Key Factors Influencing the Aussie Dollar
- Profit-Taking:
- Monday’s slight decline was partly due to profit-taking following the recent high.
- Commodity Prices:
- A dip in commodity prices on Monday put some pressure on the AUD/USD pair.
- Diverging Central Bank Expectations:
- The Reserve Bank of Australia (RBA) and the U.S. Federal Reserve’s differing rate outlooks are limiting the Aussie’s downside.
- Market expectations:
- 27% probability of an RBA rate hike in August
- 80% probability of a Fed rate cut in September
Upcoming Events to Watch
- Fed Chair Powell’s Congressional Testimony (Tuesday/Wednesday)

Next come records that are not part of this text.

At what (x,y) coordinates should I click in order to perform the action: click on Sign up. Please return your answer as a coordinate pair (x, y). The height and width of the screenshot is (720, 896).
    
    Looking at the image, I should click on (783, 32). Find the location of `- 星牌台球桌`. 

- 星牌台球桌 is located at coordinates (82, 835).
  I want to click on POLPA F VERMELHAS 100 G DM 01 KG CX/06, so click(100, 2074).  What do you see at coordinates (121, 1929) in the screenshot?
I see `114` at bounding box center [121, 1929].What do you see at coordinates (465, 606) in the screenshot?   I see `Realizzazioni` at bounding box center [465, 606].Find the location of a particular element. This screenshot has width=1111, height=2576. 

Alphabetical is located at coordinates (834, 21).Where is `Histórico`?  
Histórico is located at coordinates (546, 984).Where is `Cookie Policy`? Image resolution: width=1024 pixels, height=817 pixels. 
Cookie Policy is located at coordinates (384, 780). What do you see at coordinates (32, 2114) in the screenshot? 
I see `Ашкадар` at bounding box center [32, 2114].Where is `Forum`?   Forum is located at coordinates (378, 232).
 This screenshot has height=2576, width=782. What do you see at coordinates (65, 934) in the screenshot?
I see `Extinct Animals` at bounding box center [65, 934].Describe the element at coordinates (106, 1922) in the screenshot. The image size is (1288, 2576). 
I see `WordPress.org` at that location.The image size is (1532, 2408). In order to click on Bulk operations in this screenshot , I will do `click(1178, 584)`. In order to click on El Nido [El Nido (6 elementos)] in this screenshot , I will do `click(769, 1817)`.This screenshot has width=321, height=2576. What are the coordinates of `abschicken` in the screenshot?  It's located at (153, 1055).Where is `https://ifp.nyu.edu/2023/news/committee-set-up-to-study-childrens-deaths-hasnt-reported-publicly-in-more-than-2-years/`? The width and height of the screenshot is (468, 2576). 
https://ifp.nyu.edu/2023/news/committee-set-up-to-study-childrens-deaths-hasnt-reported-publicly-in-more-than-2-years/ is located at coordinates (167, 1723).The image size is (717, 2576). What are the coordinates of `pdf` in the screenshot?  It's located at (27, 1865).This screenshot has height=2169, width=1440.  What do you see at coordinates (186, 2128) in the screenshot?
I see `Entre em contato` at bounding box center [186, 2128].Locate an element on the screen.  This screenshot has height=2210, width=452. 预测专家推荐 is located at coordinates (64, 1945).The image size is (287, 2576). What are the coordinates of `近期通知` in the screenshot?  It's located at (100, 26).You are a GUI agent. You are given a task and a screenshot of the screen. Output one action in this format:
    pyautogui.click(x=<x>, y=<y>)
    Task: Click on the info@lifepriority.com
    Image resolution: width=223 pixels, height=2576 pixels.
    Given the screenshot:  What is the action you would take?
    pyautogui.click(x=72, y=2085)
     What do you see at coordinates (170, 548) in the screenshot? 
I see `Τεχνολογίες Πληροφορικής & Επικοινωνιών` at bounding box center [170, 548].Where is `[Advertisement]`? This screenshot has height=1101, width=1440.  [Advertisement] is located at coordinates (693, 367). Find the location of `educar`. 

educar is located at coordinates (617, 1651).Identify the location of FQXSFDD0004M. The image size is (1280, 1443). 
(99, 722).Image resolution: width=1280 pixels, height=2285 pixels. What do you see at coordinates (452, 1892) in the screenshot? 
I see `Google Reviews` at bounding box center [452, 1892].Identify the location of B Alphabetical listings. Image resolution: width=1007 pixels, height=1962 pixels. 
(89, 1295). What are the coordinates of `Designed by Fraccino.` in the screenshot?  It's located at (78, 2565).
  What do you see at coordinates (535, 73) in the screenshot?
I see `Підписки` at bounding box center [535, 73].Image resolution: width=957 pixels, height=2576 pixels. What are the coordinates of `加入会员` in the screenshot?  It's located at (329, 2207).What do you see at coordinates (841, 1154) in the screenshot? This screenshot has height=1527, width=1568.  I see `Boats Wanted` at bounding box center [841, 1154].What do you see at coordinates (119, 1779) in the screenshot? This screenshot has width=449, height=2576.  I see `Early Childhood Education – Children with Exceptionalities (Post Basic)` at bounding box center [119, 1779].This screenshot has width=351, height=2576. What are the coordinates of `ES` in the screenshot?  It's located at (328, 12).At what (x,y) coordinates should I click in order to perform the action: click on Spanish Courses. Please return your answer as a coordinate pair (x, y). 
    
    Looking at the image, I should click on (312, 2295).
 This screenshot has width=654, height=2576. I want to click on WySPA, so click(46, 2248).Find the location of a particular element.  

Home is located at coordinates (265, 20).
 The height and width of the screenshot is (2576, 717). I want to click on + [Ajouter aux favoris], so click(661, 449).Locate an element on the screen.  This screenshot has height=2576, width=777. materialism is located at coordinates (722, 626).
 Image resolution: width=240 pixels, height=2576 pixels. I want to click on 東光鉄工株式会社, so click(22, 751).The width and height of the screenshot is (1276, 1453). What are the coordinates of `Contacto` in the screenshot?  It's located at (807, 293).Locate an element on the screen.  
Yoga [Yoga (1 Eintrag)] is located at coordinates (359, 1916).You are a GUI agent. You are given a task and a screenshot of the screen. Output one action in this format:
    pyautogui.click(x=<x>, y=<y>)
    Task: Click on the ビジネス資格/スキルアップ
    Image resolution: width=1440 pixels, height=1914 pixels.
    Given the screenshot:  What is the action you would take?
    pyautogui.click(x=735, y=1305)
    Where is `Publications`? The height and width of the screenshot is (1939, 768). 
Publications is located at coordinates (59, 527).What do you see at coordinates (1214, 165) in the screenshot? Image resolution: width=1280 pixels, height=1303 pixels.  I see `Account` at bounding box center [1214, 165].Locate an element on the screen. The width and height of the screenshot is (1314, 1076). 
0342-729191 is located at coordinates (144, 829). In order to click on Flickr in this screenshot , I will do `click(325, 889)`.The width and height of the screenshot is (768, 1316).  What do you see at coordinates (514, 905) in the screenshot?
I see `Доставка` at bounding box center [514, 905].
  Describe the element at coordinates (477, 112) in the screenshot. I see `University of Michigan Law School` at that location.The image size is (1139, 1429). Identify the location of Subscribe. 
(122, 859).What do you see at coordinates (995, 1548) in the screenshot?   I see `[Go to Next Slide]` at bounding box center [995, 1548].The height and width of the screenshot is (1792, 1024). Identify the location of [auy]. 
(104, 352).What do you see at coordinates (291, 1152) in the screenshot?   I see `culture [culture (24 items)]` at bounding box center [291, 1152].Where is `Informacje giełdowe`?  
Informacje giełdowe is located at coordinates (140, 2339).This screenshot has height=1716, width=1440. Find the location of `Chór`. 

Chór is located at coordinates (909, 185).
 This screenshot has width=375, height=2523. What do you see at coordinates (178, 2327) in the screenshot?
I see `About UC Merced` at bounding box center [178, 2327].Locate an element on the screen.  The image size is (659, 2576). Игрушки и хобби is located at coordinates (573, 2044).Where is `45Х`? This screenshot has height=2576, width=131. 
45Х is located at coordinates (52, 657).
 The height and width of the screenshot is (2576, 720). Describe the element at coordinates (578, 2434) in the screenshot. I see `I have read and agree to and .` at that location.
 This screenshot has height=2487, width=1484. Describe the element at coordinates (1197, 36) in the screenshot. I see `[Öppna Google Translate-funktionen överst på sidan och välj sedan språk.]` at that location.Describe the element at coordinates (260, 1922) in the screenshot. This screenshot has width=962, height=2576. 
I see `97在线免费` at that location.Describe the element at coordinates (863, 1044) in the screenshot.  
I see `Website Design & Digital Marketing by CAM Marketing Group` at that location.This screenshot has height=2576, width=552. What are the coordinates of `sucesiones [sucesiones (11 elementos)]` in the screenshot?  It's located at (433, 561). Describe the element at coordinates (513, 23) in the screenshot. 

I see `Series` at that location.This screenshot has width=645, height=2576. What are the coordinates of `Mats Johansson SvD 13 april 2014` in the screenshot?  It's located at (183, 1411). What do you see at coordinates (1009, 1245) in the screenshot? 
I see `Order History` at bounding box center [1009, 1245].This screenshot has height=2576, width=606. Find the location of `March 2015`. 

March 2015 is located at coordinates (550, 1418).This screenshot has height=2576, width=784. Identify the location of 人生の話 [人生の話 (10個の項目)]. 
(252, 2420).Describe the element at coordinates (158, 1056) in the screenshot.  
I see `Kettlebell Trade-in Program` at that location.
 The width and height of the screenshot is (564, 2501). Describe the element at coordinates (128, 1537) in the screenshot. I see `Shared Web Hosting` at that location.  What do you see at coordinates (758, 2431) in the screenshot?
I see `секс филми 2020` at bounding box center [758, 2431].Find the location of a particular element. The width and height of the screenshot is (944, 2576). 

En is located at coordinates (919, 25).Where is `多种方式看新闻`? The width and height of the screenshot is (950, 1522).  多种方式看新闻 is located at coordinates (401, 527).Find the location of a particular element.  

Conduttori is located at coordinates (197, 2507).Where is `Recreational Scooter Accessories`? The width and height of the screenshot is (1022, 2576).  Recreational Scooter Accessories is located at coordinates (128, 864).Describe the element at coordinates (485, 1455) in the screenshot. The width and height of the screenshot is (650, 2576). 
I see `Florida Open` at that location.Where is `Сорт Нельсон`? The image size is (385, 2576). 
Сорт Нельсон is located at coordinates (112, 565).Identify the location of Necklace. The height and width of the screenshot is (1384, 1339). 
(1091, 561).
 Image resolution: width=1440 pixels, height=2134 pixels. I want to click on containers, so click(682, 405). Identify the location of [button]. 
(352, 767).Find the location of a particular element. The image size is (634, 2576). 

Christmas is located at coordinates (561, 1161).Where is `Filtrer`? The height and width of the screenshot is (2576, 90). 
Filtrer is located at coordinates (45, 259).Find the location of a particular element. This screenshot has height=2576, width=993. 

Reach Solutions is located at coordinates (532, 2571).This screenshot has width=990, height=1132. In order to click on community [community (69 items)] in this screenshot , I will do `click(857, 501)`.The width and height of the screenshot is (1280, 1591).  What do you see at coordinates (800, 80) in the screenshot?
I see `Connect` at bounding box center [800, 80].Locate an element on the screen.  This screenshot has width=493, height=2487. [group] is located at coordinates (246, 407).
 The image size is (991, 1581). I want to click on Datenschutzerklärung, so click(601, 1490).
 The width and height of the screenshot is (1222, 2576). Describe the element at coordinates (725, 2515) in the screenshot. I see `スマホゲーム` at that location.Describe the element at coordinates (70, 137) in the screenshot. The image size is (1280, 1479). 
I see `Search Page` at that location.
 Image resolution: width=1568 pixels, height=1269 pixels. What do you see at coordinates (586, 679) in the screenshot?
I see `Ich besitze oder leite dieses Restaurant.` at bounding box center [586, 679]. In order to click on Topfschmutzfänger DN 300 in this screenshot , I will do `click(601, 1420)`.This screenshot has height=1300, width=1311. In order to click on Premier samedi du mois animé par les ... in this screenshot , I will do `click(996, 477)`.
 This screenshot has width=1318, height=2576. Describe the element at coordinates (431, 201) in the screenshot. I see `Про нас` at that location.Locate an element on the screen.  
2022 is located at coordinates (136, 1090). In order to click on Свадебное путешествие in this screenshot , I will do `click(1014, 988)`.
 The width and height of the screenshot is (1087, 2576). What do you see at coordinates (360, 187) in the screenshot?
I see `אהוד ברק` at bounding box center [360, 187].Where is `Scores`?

- U.S. CPI Data Release (Thursday)
These events could potentially boost the Aussie if they reinforce expectations of a September Fed rate cut.
Technical Analysis
Daily Chart Outlook:
- Bullish signal: If AUD/USD closes above 0.6750 (76.4% Fibonacci retracement of the December-April downtrend from 0.6870 to 0.6361)
- Next target: 0.6870
Key Levels to Watch:
Resistance:
- 0.6770
- 0.6800
- 0.6840
Support:
- 0.6700-0.6710
- 0.6675-0.6680
Outlook for Traders
- The AUD/USD pair is showing resilience despite some profit-taking and commodity price pressures.
- The diverging central bank expectations provide a supportive backdrop for the Aussie.
- Keep a close eye on Powell’s testimony and the U.S. CPI data this week, as they could significantly influence the pair’s direction.
- From a technical perspective, a close above 0.6750 could signal further upside potential.
Remember, forex markets can be volatile and are influenced by a wide range of factors. Always use proper risk management techniques when trading, and stay informed about relevant economic news and data releases.